-- Records supplied follows --

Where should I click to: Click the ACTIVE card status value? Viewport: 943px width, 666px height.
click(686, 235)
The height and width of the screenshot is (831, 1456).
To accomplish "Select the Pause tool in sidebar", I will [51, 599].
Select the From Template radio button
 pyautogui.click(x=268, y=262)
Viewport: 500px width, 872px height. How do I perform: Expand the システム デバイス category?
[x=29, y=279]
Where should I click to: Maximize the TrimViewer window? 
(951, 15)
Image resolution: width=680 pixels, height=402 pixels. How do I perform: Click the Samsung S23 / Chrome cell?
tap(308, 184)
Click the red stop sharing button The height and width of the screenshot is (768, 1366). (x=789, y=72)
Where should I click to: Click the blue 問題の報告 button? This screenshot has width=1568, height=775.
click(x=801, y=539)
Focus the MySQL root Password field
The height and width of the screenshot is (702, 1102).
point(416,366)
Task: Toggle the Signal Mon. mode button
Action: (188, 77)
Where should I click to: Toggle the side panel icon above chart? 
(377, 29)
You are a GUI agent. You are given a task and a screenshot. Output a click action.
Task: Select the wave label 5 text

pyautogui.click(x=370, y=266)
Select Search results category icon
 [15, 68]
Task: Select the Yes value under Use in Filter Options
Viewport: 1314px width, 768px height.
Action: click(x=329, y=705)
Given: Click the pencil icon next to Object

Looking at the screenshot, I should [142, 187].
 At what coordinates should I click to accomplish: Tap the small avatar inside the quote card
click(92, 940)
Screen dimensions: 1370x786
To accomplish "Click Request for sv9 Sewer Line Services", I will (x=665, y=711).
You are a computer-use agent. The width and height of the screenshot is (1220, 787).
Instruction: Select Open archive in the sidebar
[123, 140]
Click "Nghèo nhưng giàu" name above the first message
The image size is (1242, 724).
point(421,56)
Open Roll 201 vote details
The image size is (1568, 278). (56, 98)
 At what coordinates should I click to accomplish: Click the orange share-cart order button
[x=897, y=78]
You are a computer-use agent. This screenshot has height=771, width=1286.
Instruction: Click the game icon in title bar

-- Records supplied concluded --

Directions for this task:
Using the entries above, quote each line verbatim from the first through the line that contains "You are a computer-use agent. The".

Exercise answer:
Where should I click to: Click the ACTIVE card status value? Viewport: 943px width, 666px height.
click(686, 235)
The height and width of the screenshot is (831, 1456).
To accomplish "Select the Pause tool in sidebar", I will [51, 599].
Select the From Template radio button
 pyautogui.click(x=268, y=262)
Viewport: 500px width, 872px height. How do I perform: Expand the システム デバイス category?
[x=29, y=279]
Where should I click to: Maximize the TrimViewer window? 
(951, 15)
Image resolution: width=680 pixels, height=402 pixels. How do I perform: Click the Samsung S23 / Chrome cell?
tap(308, 184)
Click the red stop sharing button The height and width of the screenshot is (768, 1366). (x=789, y=72)
Where should I click to: Click the blue 問題の報告 button? This screenshot has width=1568, height=775.
click(x=801, y=539)
Focus the MySQL root Password field
The height and width of the screenshot is (702, 1102).
point(416,366)
Task: Toggle the Signal Mon. mode button
Action: (188, 77)
Where should I click to: Toggle the side panel icon above chart? 
(377, 29)
You are a GUI agent. You are given a task and a screenshot. Output a click action.
Task: Select the wave label 5 text

pyautogui.click(x=370, y=266)
Select Search results category icon
 [15, 68]
Task: Select the Yes value under Use in Filter Options
Viewport: 1314px width, 768px height.
Action: click(x=329, y=705)
Given: Click the pencil icon next to Object

Looking at the screenshot, I should [142, 187].
 At what coordinates should I click to accomplish: Tap the small avatar inside the quote card
click(92, 940)
Screen dimensions: 1370x786
To accomplish "Click Request for sv9 Sewer Line Services", I will (x=665, y=711).
You are a computer-use agent. The width and height of the screenshot is (1220, 787).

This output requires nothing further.